• [Activity]: Judge whether each of the following statements agrees with the passage on cortical neurons, answering yes or no and quoting the words of the passage that decide it. 1. The cerebral cortex is divided into six layers. 2. The new gene-transfer method is called electroporation. 3. Researchers already know how plastic these neurons are.

• [Quoted passage]:
The cerebral cortex—the gray matter that forms the outer layers of the mammalian cerebrum and cerebellum—is divided into six different layers based on the presence of specialized neurons, and we've known that since the early 1900s. Denis Jabaudon is interested in using the tools of modern biology to understand the genetic mechanisms that establish and maintain those layers. Over the past few years, his lab has published papers implicating various genes in the generation of specific neuronal subtypes.
Now they have gone a step further. They have developed a new electrochemical method to transfer genes into specific types of neurons—they call it iontoporation. Using it, they have transformed one type of neuron in a mature brain into a different type entirely. (Imagine a lightning bolt and crash of thunder here to indicate how momentous and scary this is.) Just kidding—it’s not actually scary. Instead, it tells us something about the ability of a mature brain to adapt to being rewired.
Although Jabaudon and others have made some headway in working out how the different neurons arise, they still don’t know how plastic they are—if they can change fates after they started differentiating down one particular path. In the context of brain injury, it would be useful to know if certain neural circuits could be reprogrammed and repaired by having the neurons that are already present change fates to adapt to the damage. But this has been challenging to determine, because changing the fate of specific neurons in the latter stages of differentiation has been technically difficult.

• [Data provided]:
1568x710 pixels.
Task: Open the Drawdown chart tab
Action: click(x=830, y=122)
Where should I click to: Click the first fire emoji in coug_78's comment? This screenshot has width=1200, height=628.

• [Task answer]:
1. Yes: "is divided into six different layers based on the presence of specialized neurons"
2. No: "they call it iontoporation"
3. No: "they still don’t know how plastic they are"